GOAL:
Copy out the records below word for word, starting at the very first line and ending at the line that contains "Looking at the screenshot, I should (192, 130).", with both ends included.

EXTRACTED MATERIAL:
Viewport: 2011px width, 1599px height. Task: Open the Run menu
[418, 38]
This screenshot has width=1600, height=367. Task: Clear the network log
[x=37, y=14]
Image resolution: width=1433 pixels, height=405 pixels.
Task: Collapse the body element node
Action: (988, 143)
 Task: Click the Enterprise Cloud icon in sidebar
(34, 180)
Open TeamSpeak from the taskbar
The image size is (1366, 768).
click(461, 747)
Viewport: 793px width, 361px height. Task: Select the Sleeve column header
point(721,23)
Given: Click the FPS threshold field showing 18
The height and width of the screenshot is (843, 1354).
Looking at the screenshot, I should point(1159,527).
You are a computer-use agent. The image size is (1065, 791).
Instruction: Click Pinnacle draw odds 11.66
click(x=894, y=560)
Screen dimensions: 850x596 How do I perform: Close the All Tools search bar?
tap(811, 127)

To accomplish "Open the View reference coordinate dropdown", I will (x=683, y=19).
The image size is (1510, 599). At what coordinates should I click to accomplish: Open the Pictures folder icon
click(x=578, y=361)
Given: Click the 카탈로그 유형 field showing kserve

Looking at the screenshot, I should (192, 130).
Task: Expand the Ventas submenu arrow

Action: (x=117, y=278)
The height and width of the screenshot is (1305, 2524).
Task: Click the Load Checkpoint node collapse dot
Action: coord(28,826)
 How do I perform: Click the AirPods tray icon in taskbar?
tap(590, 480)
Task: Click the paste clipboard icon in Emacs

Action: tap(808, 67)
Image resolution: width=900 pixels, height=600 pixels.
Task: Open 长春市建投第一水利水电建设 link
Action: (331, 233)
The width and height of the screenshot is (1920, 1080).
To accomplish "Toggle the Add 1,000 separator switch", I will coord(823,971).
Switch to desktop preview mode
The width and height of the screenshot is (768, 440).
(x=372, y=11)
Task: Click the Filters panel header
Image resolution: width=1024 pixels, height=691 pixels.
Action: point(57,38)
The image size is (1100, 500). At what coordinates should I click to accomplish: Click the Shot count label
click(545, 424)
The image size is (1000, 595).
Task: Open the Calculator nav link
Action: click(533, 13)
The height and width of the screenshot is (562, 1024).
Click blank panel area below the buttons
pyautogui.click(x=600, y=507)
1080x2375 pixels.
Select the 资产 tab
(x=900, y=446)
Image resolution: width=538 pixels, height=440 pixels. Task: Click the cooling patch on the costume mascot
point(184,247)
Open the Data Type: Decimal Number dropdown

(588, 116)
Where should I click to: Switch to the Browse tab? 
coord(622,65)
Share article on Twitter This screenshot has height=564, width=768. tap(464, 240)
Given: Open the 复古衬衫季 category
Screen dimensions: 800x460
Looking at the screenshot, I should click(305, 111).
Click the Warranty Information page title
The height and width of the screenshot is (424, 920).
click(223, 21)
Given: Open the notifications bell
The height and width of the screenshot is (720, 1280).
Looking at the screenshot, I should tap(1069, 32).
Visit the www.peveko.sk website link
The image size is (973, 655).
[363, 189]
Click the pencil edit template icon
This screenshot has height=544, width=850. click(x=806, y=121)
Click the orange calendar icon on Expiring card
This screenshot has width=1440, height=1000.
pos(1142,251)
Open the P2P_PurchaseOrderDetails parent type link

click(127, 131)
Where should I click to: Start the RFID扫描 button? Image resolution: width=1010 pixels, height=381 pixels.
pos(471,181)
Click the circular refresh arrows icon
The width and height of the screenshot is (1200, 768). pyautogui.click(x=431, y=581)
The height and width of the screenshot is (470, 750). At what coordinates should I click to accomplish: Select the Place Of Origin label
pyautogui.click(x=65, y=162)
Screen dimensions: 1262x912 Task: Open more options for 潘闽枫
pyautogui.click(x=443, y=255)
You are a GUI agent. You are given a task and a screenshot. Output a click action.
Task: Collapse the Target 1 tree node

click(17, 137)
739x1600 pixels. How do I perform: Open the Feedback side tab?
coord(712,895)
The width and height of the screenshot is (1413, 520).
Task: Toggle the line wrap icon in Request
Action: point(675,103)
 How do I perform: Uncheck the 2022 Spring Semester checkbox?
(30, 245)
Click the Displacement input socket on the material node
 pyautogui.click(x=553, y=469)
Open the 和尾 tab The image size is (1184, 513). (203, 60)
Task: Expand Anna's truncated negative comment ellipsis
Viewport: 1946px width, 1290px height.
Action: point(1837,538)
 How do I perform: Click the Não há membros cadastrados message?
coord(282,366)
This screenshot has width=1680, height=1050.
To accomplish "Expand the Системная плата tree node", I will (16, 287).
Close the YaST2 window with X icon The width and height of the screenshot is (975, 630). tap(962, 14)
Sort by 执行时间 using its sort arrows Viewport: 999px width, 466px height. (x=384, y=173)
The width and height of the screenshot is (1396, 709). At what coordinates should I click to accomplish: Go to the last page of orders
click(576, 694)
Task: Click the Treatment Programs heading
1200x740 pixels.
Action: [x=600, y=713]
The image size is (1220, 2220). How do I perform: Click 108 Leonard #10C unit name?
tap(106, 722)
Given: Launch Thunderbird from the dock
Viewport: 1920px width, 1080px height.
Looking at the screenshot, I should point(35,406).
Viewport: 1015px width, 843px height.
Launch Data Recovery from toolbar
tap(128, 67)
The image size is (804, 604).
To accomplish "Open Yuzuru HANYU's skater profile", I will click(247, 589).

TASK ANSWER:
Viewport: 2011px width, 1599px height. Task: Open the Run menu
[418, 38]
This screenshot has width=1600, height=367. Task: Clear the network log
[x=37, y=14]
Image resolution: width=1433 pixels, height=405 pixels.
Task: Collapse the body element node
Action: (988, 143)
 Task: Click the Enterprise Cloud icon in sidebar
(34, 180)
Open TeamSpeak from the taskbar
The image size is (1366, 768).
click(461, 747)
Viewport: 793px width, 361px height. Task: Select the Sleeve column header
point(721,23)
Given: Click the FPS threshold field showing 18
The height and width of the screenshot is (843, 1354).
Looking at the screenshot, I should point(1159,527).
You are a computer-use agent. The image size is (1065, 791).
Instruction: Click Pinnacle draw odds 11.66
click(x=894, y=560)
Screen dimensions: 850x596 How do I perform: Close the All Tools search bar?
tap(811, 127)

To accomplish "Open the View reference coordinate dropdown", I will (x=683, y=19).
The image size is (1510, 599). At what coordinates should I click to accomplish: Open the Pictures folder icon
click(x=578, y=361)
Given: Click the 카탈로그 유형 field showing kserve

Looking at the screenshot, I should (192, 130).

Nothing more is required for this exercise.